CNN Indonesia | Kamis, 10/12/2020 16:29 WIB

 

Jakarta, CNN Indonesia — Bank Pembangunan Asia (Asian Development Bank/ADB) menurunkan proyeksi pertumbuhan ekonomi Indonesia. Semula, laju ekonomi RI diperkirakan minus 1 persen pada proyeksi September 2020, kini direvisi turun jadi minus 2,2 persen proyeksi Desember 2020.

Ekonom ADB untuk Indonesia Emma Allen mengatakan penurunan proyeksi terjadi karena rendahnya aktivitas dan mobilitas masyarakat di tengah pandemi corona (covid-19). Hal ini imbas dari kebijakan Pembatasan Sosial Berskala Besar (PSBB).

“Tindakan pencegahan covid-19 telah menghambat pemulihan ekonomi. Ekonomi Indonesia diproyeksikan pulih lebih lambat dari publikasi (proyeksi) sebelumnya,” ucap Emma dalam konferensi pers virtual mengenai proyeksi ekonomi ADB periode Desember 2020, Kamis (10/12).

Selain karena pembatasan aktivitas dan mobilitas, Emma juga menilai penurunan proyeksi ekonomi Indonesia tercermin dari laju inflasi yang rendah pada tahun ini.
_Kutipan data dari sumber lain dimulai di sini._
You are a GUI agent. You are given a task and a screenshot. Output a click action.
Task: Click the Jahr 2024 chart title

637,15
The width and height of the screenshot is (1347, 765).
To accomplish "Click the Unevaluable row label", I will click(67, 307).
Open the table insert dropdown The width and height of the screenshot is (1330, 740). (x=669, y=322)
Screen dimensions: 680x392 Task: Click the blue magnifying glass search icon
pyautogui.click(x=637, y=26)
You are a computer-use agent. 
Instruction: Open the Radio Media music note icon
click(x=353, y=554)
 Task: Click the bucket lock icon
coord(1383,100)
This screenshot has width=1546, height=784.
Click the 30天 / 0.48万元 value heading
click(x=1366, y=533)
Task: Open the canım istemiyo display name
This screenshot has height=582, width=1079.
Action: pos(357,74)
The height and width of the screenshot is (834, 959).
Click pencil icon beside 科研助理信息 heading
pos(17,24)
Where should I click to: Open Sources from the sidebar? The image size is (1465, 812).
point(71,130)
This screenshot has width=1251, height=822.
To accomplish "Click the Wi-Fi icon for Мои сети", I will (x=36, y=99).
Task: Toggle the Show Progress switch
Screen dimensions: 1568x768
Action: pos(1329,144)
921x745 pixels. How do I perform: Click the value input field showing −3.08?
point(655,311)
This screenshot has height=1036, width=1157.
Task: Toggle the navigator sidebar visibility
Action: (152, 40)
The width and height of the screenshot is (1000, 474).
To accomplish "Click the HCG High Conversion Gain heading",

Proyeksi ADB, inflasi Indonesia hanya berada di kisaran 2 persen pada 2020.

Proyeksi juga melemah karena pertumbuhan investasi menurun dari 2,7 persen pada kuartal II menjadi 2,1 persen pada kuartal III. Begitu juga investasi portofolio yang justru banyak keluar pada kuartal III, sementara aliran modal masuk menurun.

Kendati begitu, Indonesia tak sendirian. ADB juga menurunkan proyeksi laju ekonomi negara-negara tetangga di kawasan Asia Tenggara.

Malaysia misalnya, diproyeksikan ekonominya minus 6 persen dari sebelumnya minus 5 persen. Begitu juga dengan Filipina, dari minus 7,3 persen menjadi 8,5 persen. Sementara, proyeksi ekonomi Singapura tak berubah, yakni minus 6,2 persen.

Sedangkan, ekonomi Thailand dan Vietnam membaik, yaitu Thailand dari minus 8 persen menjadi minus 7,8 persen, dan Vietnam dari 1,8 persen menjadi 2,3 persen.

Untuk tahun depan, ADB memperkirakan ekonomi Indonesia akan berada di kisaran 4,5 persen. Proyeksinya turun jauh dari sebelumnya 5,3 persen.

Indonesia senasib dengan Thailand dan Vietnam yang diramal memperoleh laju ekonomi yang lebih rendah pada tahun depan. Ramalan untuk ekonomi Thailand turun dari 4,5 persen menjadi 4,0 persen, sedangkan Vietnam merosot dari 6,3 persen menjadi 6,1 persen.

Sebaliknya, ekonomi Malaysia dan Singapura justru diramal lebih baik, dari semula 6,5 persen dan 4,5 persen menjadi 7 persen dan 5,1 persen. Sedangkan ekonomi Filipina diperkirakan tetap 6,5 persen.

Emma bilang penurunan proyeksi ekonomi Indonesia terjadi karena pemulihan belum cukup maksimal pada tahun ini. Namun, ekonomi Tanah Air bisa mendapat topangan dari perbaikan kinerja ekspor pada tahun depan, khususnya dari sektor manufaktur.

“Akan ada pemulihan ekonomi swasta yang membuat kepercayaan konsumen meningkat dan didukung program pemulihan ekonomi nasional. Kinerja investasi dan ekspor juga didukung penandatanganan kemitraan regional komprehensif (RCEP) belum lama ini. Ini sentimen baik yang akan mendukung pemulihan permintaan domestik,” terangnya.

Khusus untuk permintaan domestik, ADB melihat hal ini akan tercermin dari peningkatan inflasi. Proyeksinya, inflasi meningkat jadi 2,4 persen pada tahun depan.